Cindy mendengus kesal, terlihat ingin mengumpat. Namun, gadis itu hanya mendelik kesal. Padahal mereka bicara dengan suara pelan, nyaris berbisik. Dari mana Arel yang duduk di ujung seberang ruangan bisa mendengarnya?

Dasar menyebalkan.

Ara menghela napasnya pelan. Sejak pertemuan keluarga mereka 3 minggu yang lalu, dia dan Arel tidak banyak bicara lagi. Arel kembali seperti sosok yang dikenalnya pada hari pertama sekolah, sama sekali berbeda dengan sikapnya saat di rumah beberapa waktu lalu.

Rere yang baru datang dari toilet melihat kedua temannya dengan bingung, "Kalian kenapa?"
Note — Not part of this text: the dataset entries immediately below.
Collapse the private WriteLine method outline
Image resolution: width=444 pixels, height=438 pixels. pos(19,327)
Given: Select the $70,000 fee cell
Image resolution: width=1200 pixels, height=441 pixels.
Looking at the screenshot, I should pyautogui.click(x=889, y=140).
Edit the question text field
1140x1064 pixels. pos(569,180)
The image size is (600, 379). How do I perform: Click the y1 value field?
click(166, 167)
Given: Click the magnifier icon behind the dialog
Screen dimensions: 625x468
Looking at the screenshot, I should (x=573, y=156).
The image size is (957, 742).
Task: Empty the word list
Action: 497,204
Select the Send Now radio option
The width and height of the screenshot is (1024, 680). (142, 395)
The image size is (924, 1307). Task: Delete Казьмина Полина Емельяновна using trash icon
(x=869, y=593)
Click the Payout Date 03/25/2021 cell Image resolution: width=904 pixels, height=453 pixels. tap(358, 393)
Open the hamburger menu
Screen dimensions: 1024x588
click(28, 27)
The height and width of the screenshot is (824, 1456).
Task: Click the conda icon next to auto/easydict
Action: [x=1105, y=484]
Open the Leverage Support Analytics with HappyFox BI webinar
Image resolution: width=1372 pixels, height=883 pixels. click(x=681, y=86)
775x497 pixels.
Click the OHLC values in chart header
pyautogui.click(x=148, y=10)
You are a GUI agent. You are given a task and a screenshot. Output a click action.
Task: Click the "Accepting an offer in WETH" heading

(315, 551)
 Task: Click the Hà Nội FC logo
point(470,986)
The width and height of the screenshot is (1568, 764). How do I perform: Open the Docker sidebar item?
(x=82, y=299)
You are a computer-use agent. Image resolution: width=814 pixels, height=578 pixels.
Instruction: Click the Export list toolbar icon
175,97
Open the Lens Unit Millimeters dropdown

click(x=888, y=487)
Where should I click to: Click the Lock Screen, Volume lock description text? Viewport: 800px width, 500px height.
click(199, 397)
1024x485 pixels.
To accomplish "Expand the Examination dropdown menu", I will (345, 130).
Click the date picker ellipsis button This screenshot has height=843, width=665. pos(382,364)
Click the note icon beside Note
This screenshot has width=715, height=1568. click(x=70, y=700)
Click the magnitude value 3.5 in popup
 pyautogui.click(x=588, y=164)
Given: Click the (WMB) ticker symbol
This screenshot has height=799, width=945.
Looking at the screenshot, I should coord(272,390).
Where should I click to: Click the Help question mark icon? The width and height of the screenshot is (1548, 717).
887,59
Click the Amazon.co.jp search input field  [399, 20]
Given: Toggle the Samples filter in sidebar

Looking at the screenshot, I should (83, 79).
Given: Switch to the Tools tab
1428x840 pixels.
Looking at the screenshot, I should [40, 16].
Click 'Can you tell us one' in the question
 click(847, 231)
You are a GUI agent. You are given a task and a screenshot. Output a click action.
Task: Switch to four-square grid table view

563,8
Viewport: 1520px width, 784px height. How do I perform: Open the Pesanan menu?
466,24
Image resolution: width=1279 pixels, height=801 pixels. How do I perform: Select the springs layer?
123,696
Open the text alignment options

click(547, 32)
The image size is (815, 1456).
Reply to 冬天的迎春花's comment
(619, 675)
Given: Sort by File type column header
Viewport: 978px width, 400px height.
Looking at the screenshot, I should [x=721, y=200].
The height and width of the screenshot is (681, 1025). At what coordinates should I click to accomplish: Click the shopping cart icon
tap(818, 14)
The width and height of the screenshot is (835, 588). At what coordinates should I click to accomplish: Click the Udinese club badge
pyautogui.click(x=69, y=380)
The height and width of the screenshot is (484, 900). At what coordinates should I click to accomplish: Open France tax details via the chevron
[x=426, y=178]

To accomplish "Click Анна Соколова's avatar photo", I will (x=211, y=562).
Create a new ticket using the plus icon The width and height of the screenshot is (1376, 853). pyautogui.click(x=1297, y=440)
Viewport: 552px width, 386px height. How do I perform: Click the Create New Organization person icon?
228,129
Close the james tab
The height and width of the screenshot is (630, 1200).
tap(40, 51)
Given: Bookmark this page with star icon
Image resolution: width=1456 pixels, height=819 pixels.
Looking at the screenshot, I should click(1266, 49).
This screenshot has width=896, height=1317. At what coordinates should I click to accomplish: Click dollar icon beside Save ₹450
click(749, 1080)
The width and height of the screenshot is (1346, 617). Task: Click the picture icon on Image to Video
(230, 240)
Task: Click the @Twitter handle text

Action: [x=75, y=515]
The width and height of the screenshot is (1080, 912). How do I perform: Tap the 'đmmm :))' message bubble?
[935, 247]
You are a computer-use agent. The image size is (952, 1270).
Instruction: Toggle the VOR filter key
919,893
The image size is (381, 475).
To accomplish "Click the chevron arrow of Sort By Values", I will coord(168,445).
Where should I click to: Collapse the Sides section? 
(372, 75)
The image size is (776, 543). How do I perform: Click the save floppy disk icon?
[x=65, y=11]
"Sebel tuh sama si Arel. Heran gue, kerjaannya kalau nggak bolos kelas ya tidur. Tapi kenapa otaknya jenius? " gerutu Cindy mengadu pada Rere yang ditanggapi tawa ringan dari sahabatnya itu.

"Kayaknya emang udah settingan Tuhan, isi kepala Arel tuh bagus. Jadi mau gimana juga tetep aja bagus."

"Beneran heran gue. Mana setiap dikasih pertanyaan dia jawab mulu. Kadang bikin gue kesel," lanjut Cindy masih menggerutu sementara Rere dan Ara tertawa dengan suara pelan menanggapinya. Tentu mereka tidak mau mengeraskan suara jika hanya akan menjadi sasaran lemparan Arel lagi.

***

Ara sedang berdiri di luar gerbang sekolah, meneduh di bawah pohon Tabebuya yang ditanam di pinggir trotoar. Sinar matahari memang terik sekali hari itu. Tadi Papanya bilang akan datang menjemput sehingga Ara  tidak memesan ojek online seperti biasa. Tetapi ini sudah hampir 30 menit dan Ara sudah lelah berdiri.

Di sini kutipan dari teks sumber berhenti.